Сегодня прошлое явилось мне в образе бродячего художника. Из его огромной черной папки словно экзотические бабочки или райские птицы выпорхнули в чистое пространство пустой клиники яркие виды Барселоны, Венеции, Яффо. На нежно персиковых стенах и плитках всполохами заметались, закружились в хороводе чудные образы, знакомые или же кем-то выдуманные. Я смотрела в улыбчивое бородатое лицо и видела все то светлое, пережитое и не сбывшееся, от которого отказалась уехав десять лет назад из Израиля. Будто время и пространство разверзлись и открылось окно в параллельный мир. В замысловатый узор сплелись серебряные паутинки вероятностей, не принятых решений и случайностей. И я почувствовала песок под ногами, запах моря и ветер на лице. Я увидела студию с мольбертами и гончарными кругами, бачки с глиной и заляпанные краской стелажи со всем на свете, увидела свое так и не оконченное художественное образование. Я увидела сцену, с которой когда-то не боялась читать монологи и сидящих на каменных ступенях детей в белых рубашках и джинсах. Я увидела пылающие костры и услышала шум прибоя под усыпанном звездами небом. Все-таки есть, точно есть в этой противоречивой стране, у этого нелепого народа какая-то духовность, целостность, искренность. Есть страсть, порывы и поступки, которых не встретить в равнодушной Канаде. Есть свобода и есть жизнь. Порой сумасшедшая, нелогичная и резкая. Жизнь, к которой так и не смогли привыкнуть мои родители, но которую приняла я.

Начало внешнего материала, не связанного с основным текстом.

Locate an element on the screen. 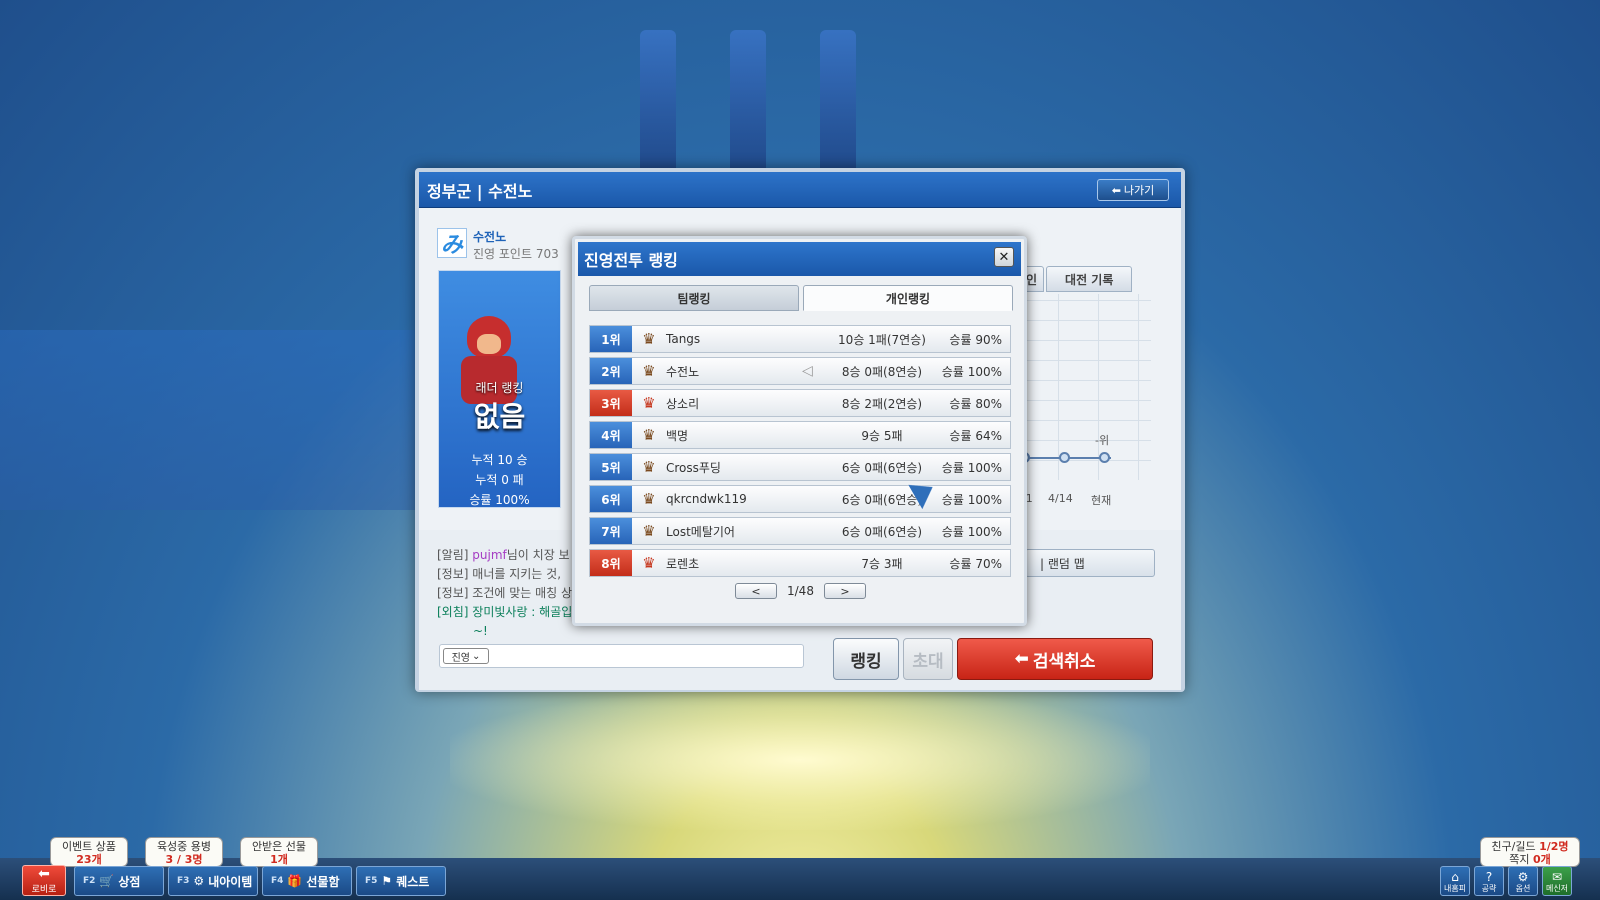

Я очень стеснялась, но все-таки заговорила с Художником на иврите. Я не говорила на нем десять лет, однако слова полились рекой. Спокойно и плавно, без запинок и акцента как на английском или французском. И пусть на изучение иврита у меня было в два раза меньше времени, чем на изучение официальных языков Канады, Художник так и не поверил, что иврит — не мой родной язык.

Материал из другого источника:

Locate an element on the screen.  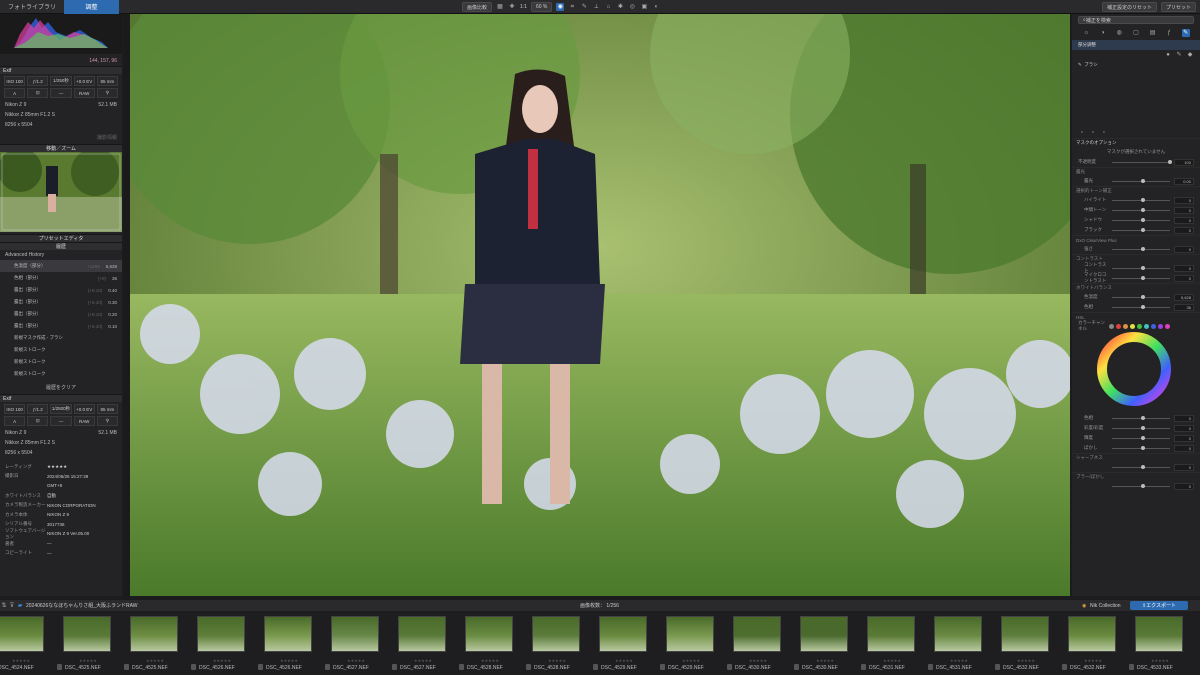
adjust-section-header: 露光 is located at coordinates (1136, 172).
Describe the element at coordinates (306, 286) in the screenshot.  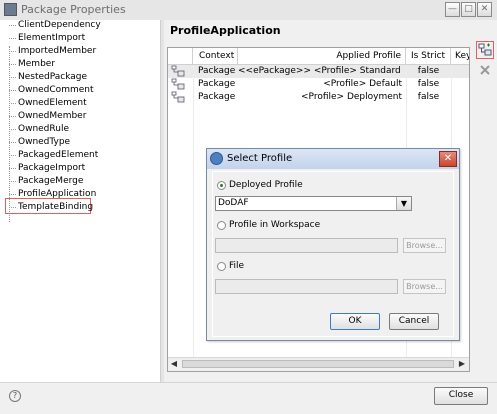
I see `file-field` at that location.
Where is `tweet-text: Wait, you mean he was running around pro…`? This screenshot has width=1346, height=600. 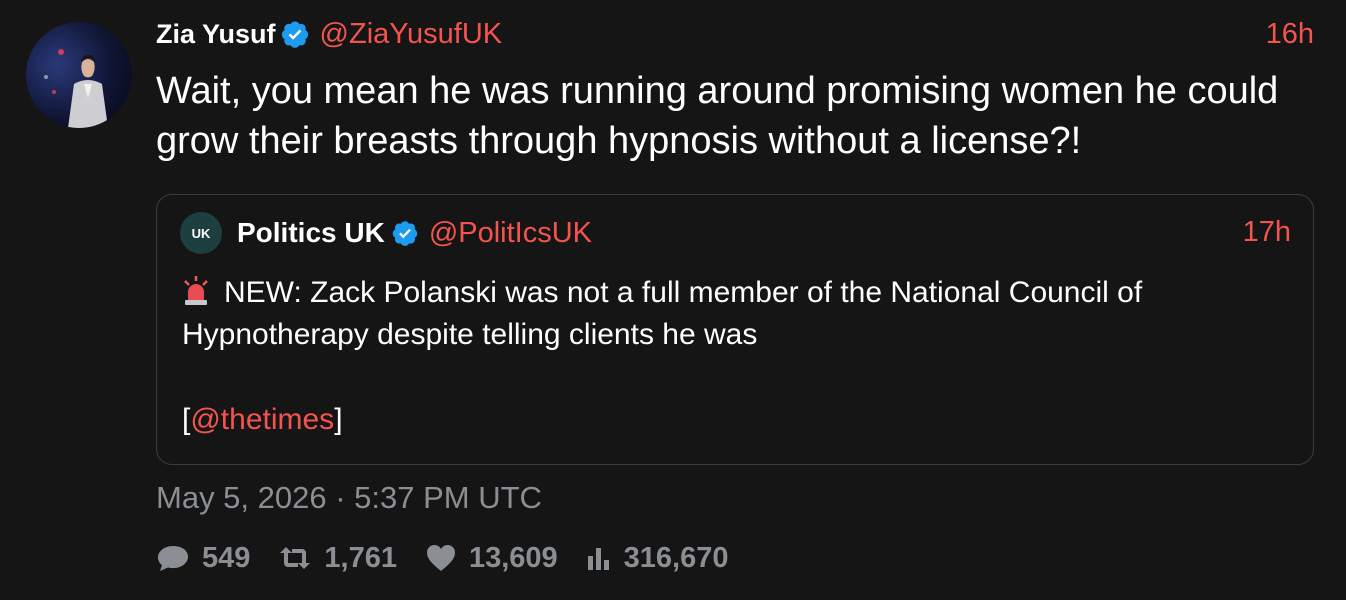 tweet-text: Wait, you mean he was running around pro… is located at coordinates (718, 116).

Как странно, что после всех нанесенных мне Израилем обид, с каждым годом я все острее ощущаю, что уехав оттуда потеряла больше, чем приобрела приехав сюда. Как глупо, что я не ценила того, что имела живя там. Как страшно, что живя здесь, я понимаю, что засыпаю, расползаясь, растворяясь...

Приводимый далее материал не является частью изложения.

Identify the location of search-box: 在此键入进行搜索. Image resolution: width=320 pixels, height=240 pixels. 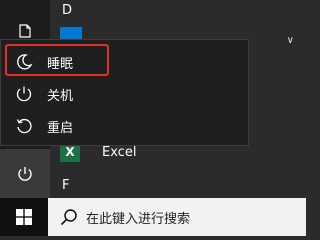
(177, 217).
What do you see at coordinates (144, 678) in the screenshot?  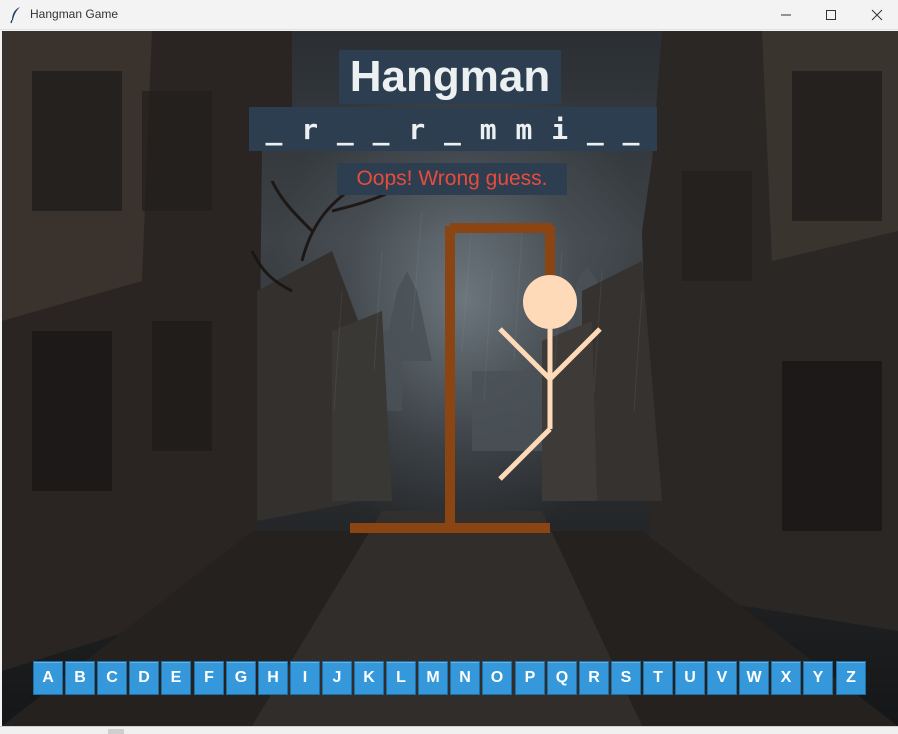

Художник спросил меня, не хочу ли я купить одну из его работ. Я ответила, что если в моем доме и будут когда-нибудь висеть картины, то они будут написаны мной. Он сказал, что понимает и не обижается, но собрал с пола пылающие красками полотна и ушел. Он так и не понял, что на целый день перевернул с ног на голову мой внутренний мир. Мой маленький мир, сотканный из воспоминаний и мечт. Ту искорку, что тлеет в ожидании своего часа.